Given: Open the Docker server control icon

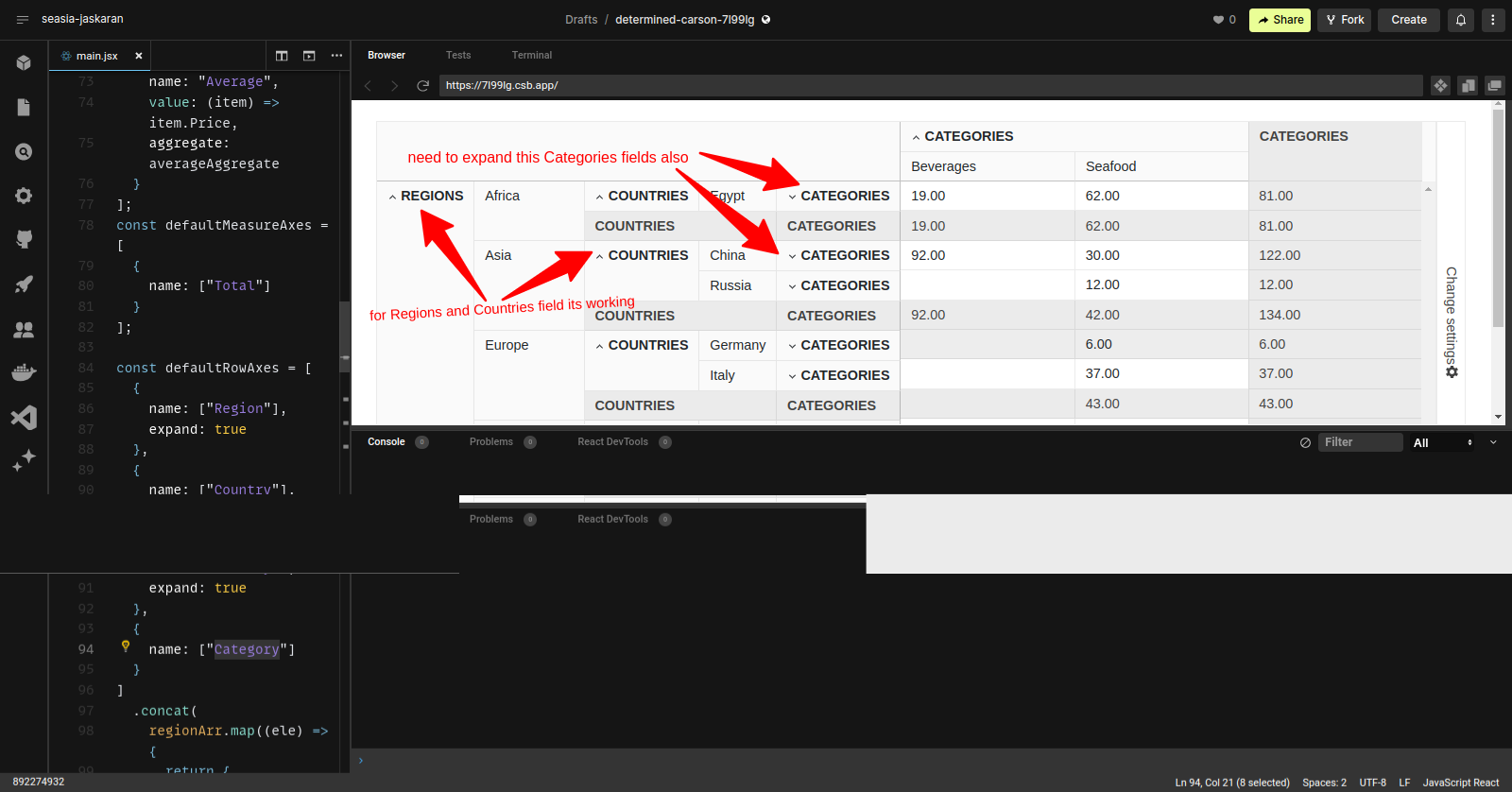Looking at the screenshot, I should 24,372.
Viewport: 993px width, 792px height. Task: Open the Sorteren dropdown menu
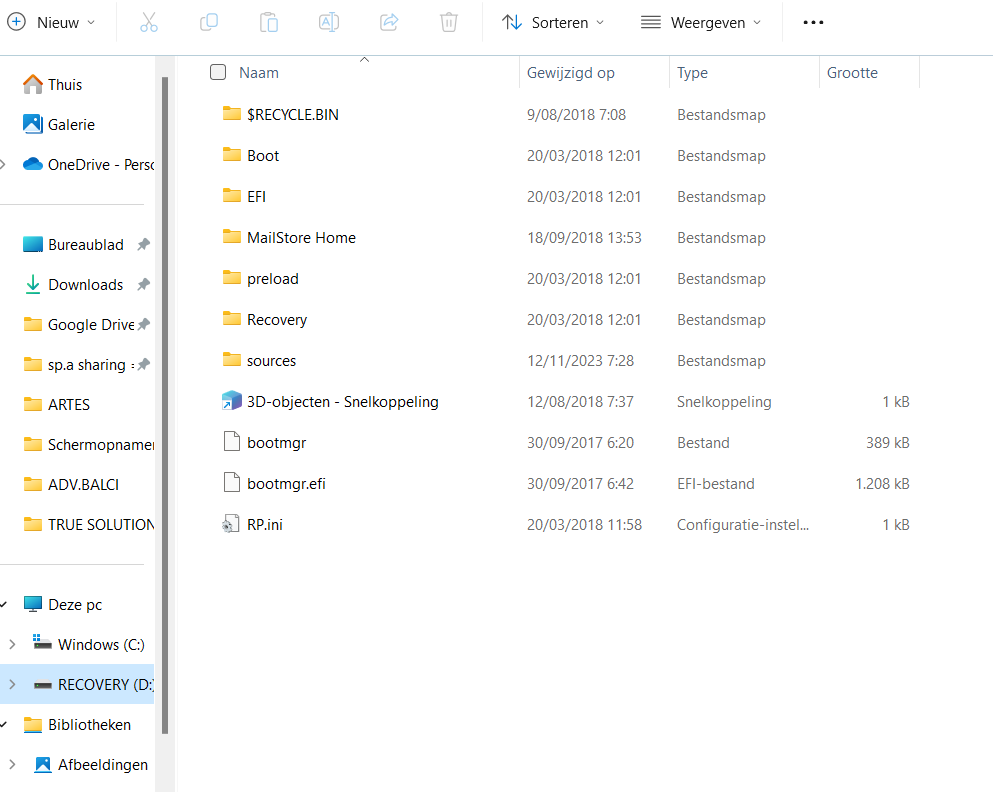[x=553, y=22]
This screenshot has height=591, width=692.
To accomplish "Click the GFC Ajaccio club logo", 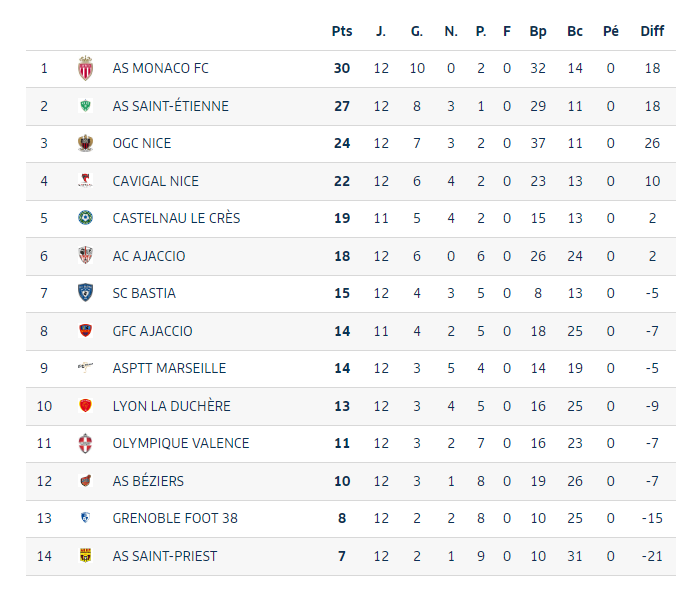I will [x=85, y=331].
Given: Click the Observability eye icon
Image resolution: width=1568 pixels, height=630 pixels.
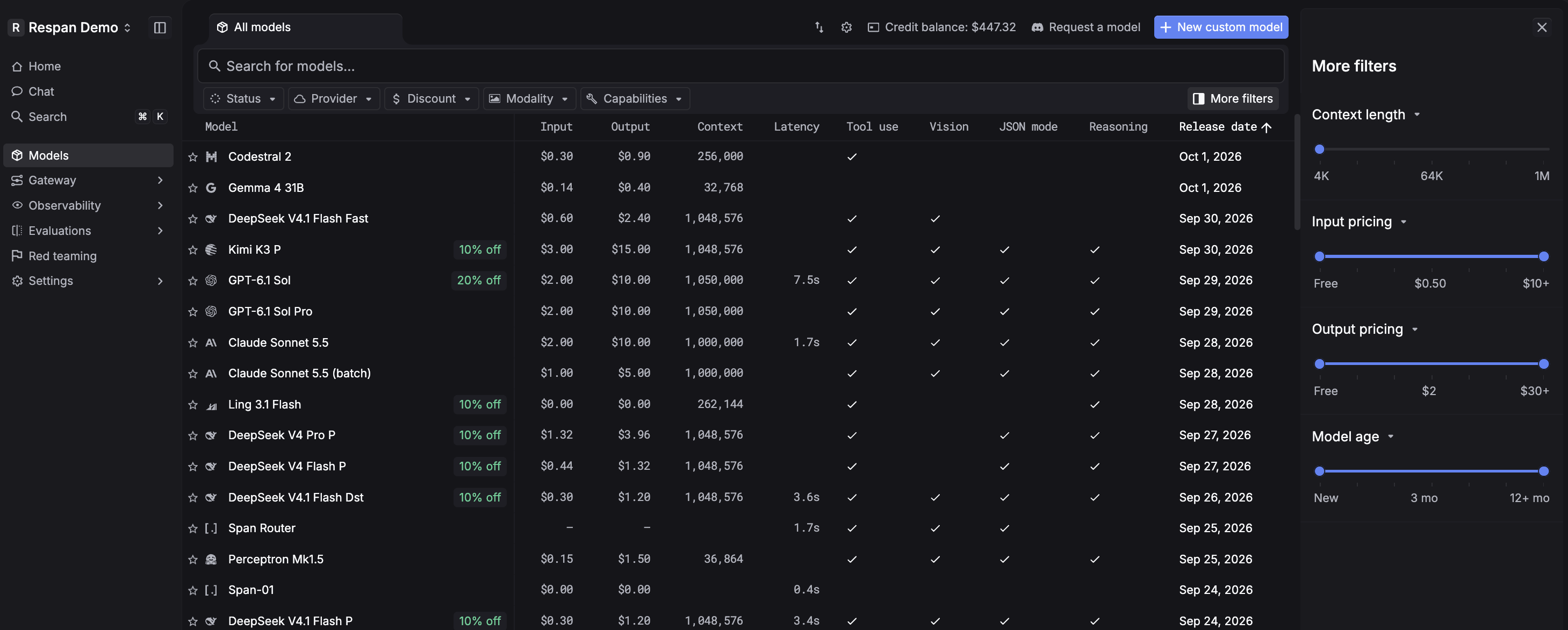Looking at the screenshot, I should point(17,205).
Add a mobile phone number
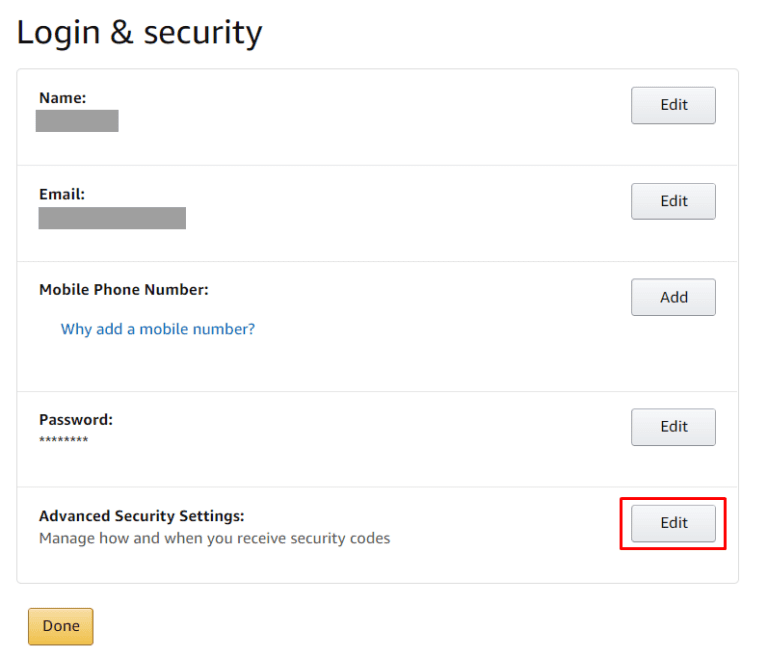Screen dimensions: 768x657 (673, 297)
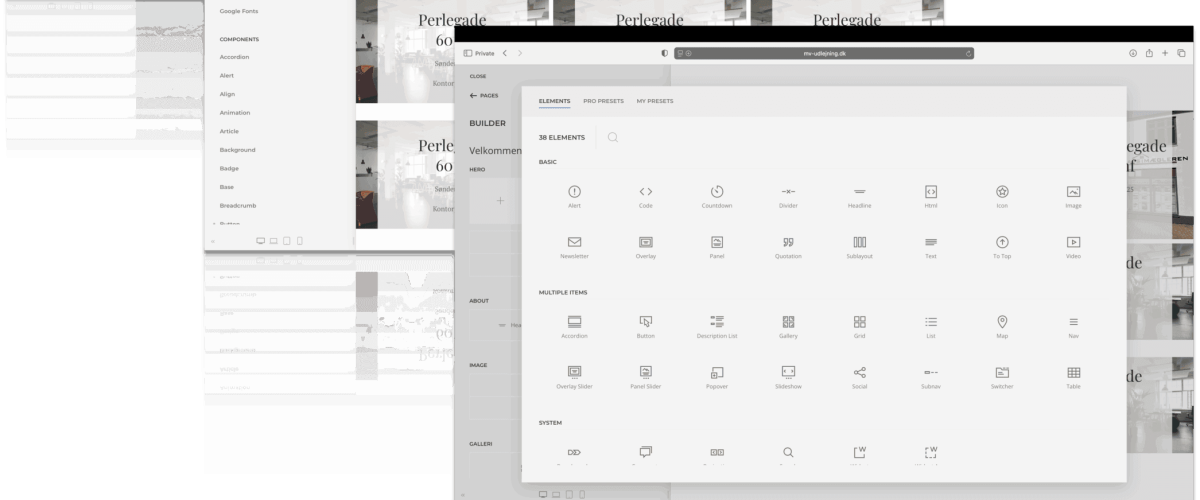Add the Slideshow element
The image size is (1200, 500).
point(787,377)
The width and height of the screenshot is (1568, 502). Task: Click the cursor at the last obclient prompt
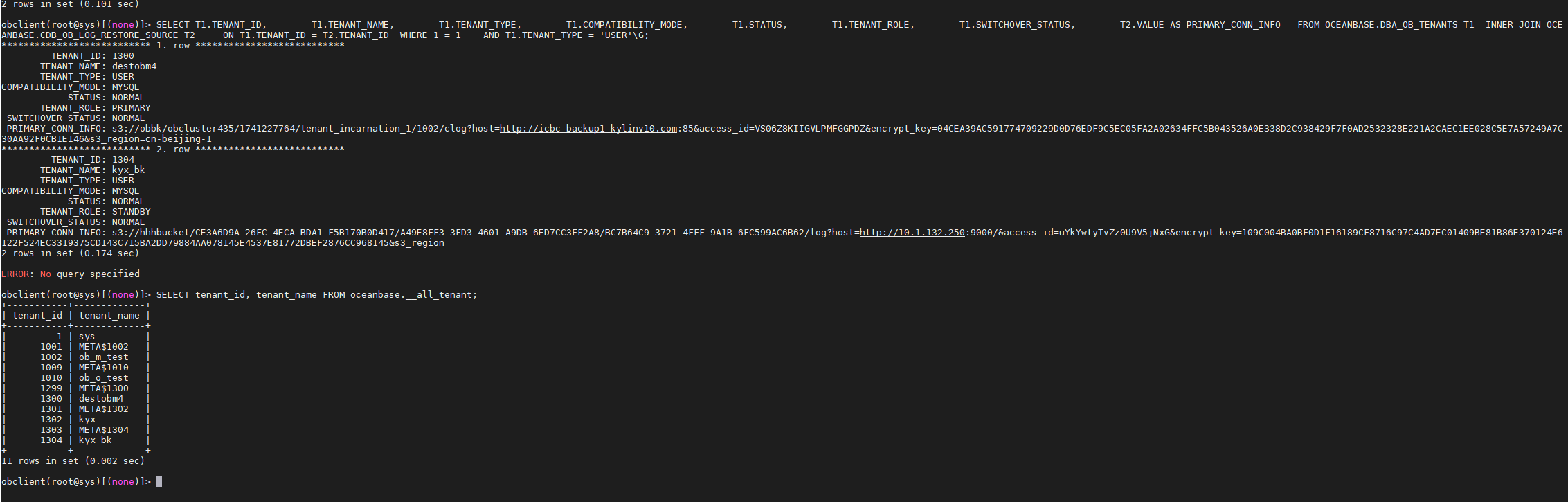[159, 482]
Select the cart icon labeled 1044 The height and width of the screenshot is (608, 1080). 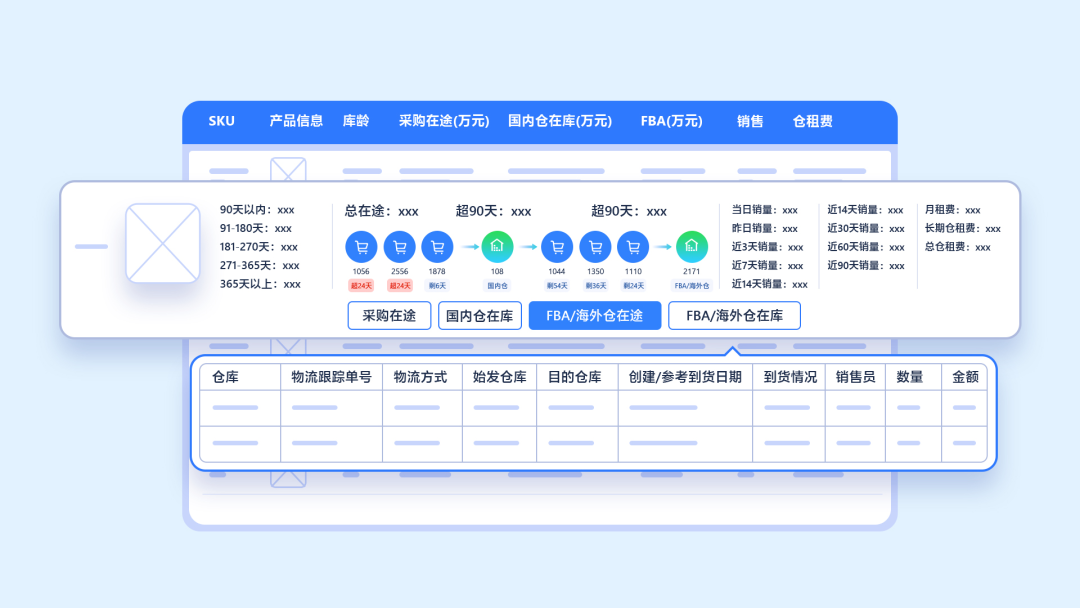556,245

** Job **
Which lines in the data above contain the word "Open"? Pull out each of them in full.

** Task result **
Given: Open the Docker server control icon
Viewport: 993px width, 792px height. Task: Open the Sorteren dropdown menu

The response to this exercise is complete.